Scientifically this may have had some unforeseen effects in the fact that each national laboratory began to grow the vaccine under different cultural conditions from those laid down by the originators. The net result was that a number of different BCG vaccines, each identified by its country of origin, began to appear and, with hindsight, these different cultural procedures resulted in vaccines with different potencies.

Dr. Rosenthal was aware of this and, in fact, by 1950 had developed his own BCG vaccine which he claimed was more potent than most of the other brands then available. To show his gratitude he named the improved vaccine after his mentor and it is still known as the Tice strain BCG. In all fairness, in many tests undertaken since that time the Tice vaccine has usually been demonstrated to be superior to most of the other sources of vaccine, with the possible exception of the original Pasteur strain.
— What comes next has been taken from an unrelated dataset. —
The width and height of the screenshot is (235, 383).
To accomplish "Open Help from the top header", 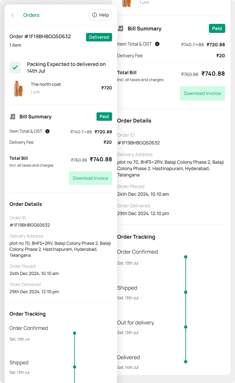I will [x=100, y=15].
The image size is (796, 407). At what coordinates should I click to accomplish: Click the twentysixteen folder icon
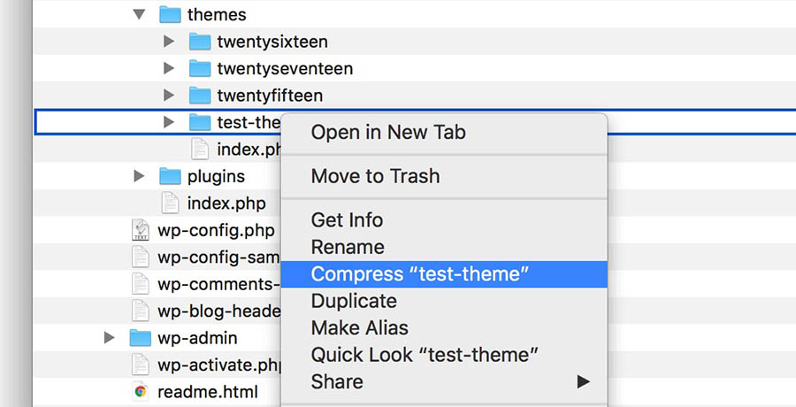pyautogui.click(x=200, y=42)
In the United States the use of BCG vaccination in the community proved to be different from almost every other country. Rosenthal encountered an entrenched medical opinion, especially with members of the U.S. Public Health Service who assumed a defeatist attitude toward BCG. The medical establishment had decided by the late 1930s, based on some incorrect or otherwise unconvincing evidence, that BCG was unreliable and too dangerous to be used on the American public. Rosenthal spent most of his working life trying to convince them otherwise. He organized clinical trials of the vaccine on a large scale on the south side of Chicago, then a major industrial hub associated with meat processing. These trials are interesting because he managed to organize follow-up examination of the patients, in some cases for as long as 25 years, and, in the process, made some interesting parallel discoveries. He may have been among the first to report in 1936 that BCG was a potent stimulant of the reticuloendothelial system, finding that neoplasms could be suppressed by BCG. For example, an unexpected observation from the tuberculosis trials in Chicago involving over 1500 patients was that diseases such as leukemia and soft tissue tumors were significantly suppressed among the patients treated with BCG, quite apart from a reduction in the development of active tuberculosis.
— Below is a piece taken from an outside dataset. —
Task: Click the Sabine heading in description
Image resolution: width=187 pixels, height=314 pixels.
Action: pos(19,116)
The significance of this observation has only been appreciated more recently. Rosenthal wrote a book in 1957 called BCG Vaccination Against Tuberculosis. The second edition of 1980, substantially rewritten from the first, was called BCG Vaccine: Tuberculosis–Cancer, and this simple change graphically illustrates the change in emphasis in the use of BCG. By 1960 the menace of tuberculosis was perceived as being overcome by the use of antibacterials such as streptomycin and isoniazide, and the need for a tuberculosis vaccine was generally considered to be less relevant to the needs of the time.

However, since then there has been a major resurgence of drug resistant-tuberculosis, associated with the AIDS pandemic, and this has caused increasing concern over the past decade. BCG vaccination of medical and nursing personnel involved in these areas has now become an accepted precaution since there is no other approved vaccine available and any acellular vaccine, for example, will probably not receive regulatory approval for at least another decade, if at all. The Tice substrain of BCG is still the only licensed source of the vaccine in the United States, although manufacturing is now carried out in North Carolina. The fresh liquid form of the vaccine, with a shelf life of only 10 days, was later improved by freeze drying the product, extending the shelf life to 18 months.